Most of us spend hours each day in artificial light, working at computers, on our cell phones, in our comfortable air conditioned or heated homes. In our connected world, most of us continuously multi-task. We rush from activity to activity, we simultaneously talk on our phones while we work on the computer, and eat our lunch.

On weekends and holidays, we answer emails on our phones. We are constantly bombarded with technological demands. It is unusual to have a free day or even hour. The majority of Americans do not spend enough time in nature (Case, Mikels-Carrasco, Seng, and Witter, 2019). There is nothing that aids in stress management so much as a day spent in nature, in the woods, the mountain, on the beach. Nature never disappoints. Spending time in nature heals the body and the soul. It reduces blood pressure, lowers heart rate, relaxes muscles, and lowers the stress hormones.

Humans have spent most of their history living in the natural world. Contemporary industrialized societies have created artificial work spaces. Our constant need to be connected to social media has tied to us to technology. Our exhaustion has resulted in many sedentary hours watching our devices, possibly while we consume unhealthy snacks.

These joys and ills of contemporary life combine to increase stress levels to unhealthy levels. Social and cultural change related to an increasing dependence on computers has led to an associated increase in “technostress”. This term first coined in the 1980’s by Brod (1984) focuses on the ways that increase in exposure to technology and long hours spent on the computer has increased people’s stress levels and lowered well-being. It is not surprising that people spend their vacations attempting to reconnect with nature.

A week at the beach, or on a lake, or in the mounts, is healing and restorative. Why do psychologists and physicals not make greater use of this free therapeutic method accessible to everyone?

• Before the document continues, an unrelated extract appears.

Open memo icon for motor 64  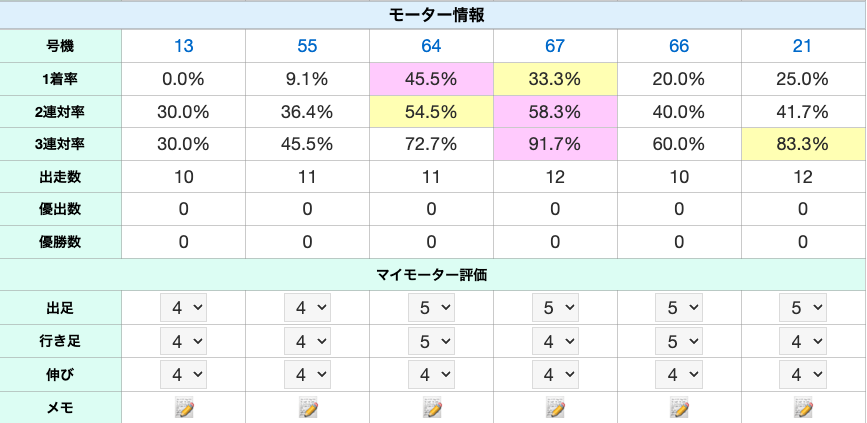tap(432, 407)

Research tells us that exposure to natural settings helps restore a person to a state of relaxation.

There has been some attention to various ways that nature can “heal”. Forest therapy, for example, called “Shinrin-yoku” in Japan, focuses on engaging the senses and taking in the “forest”. It is a health promotion method that has shown that a natural forest environment can improve well-being.

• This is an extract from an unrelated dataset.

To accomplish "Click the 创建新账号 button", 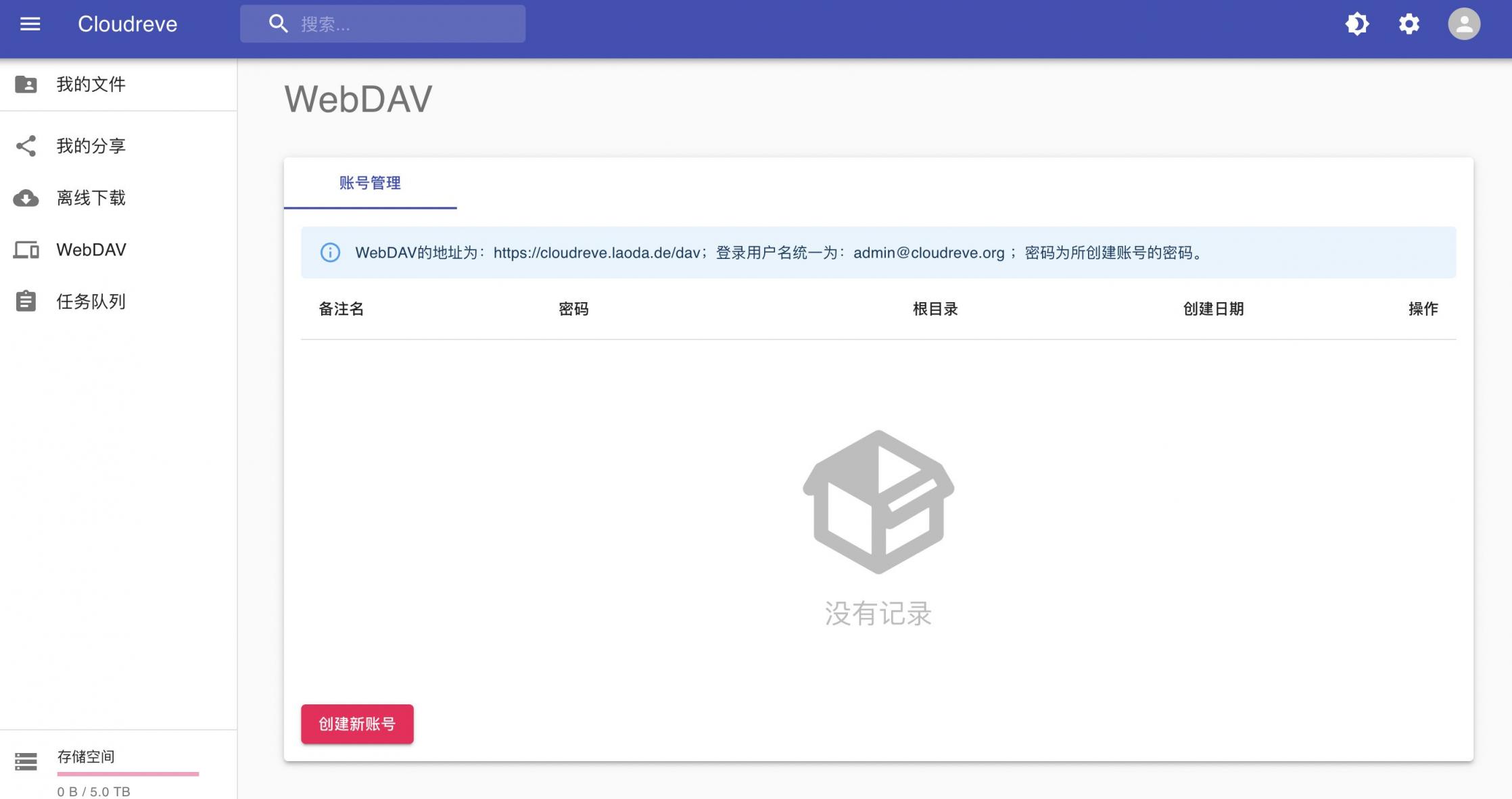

Studies indicated that simply walking in a forest environment for a 15-minute tended to induce an increased state of physiological relaxation (Song, Ikei, Park, Lee, Kagawa, & Miyazaki, 2018; Tsunetsugu, Park, Ishii, Hirano, Kagawa, and Miyazaki, 2007). In fact, more than 30 years ago, the Japanese government introduced “forest bathing,” encouraging people to go into the countries woods for therapy (Hansen, Jobes, & Tocchini, 2017).

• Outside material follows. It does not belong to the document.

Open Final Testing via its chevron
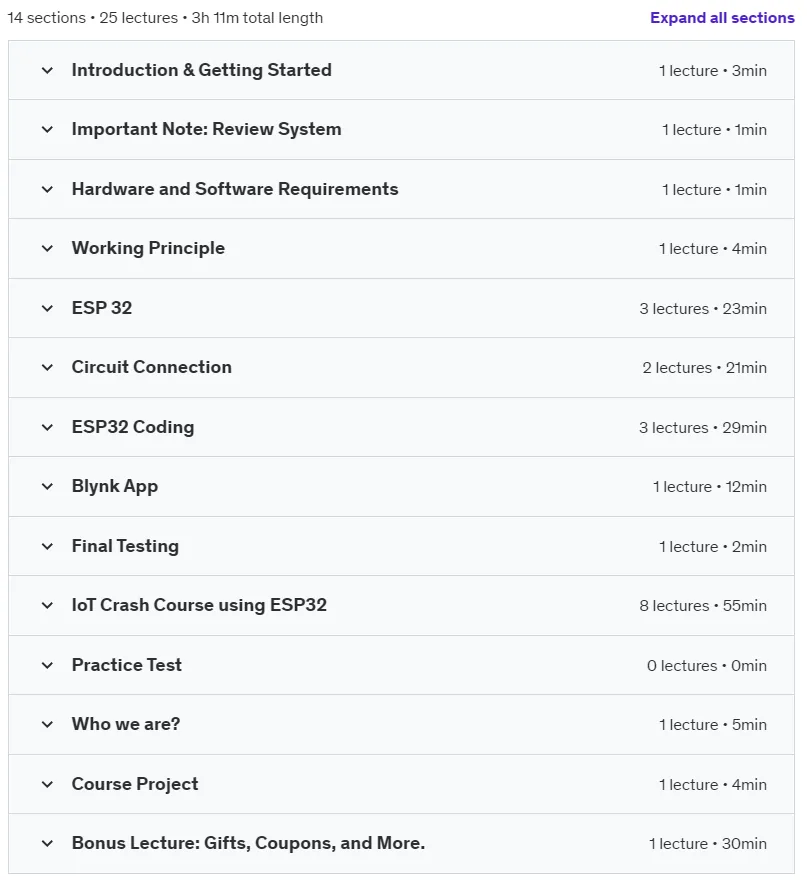 tap(47, 546)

Not everyone has easy access to mountains and lakes, however even for those living in urban spaces can improve their well-being by spending 30 minutes in a park or community garden.

Having regular access to a green space even increases longevity (United States Department of Agriculture, 2018). By contrast, nature deprivation is negatively impacting the health and happiness of people of all ages. The epidemic increase in stress related illnesses, depression, and anxiety is partially associated with our increasing alienation from nature.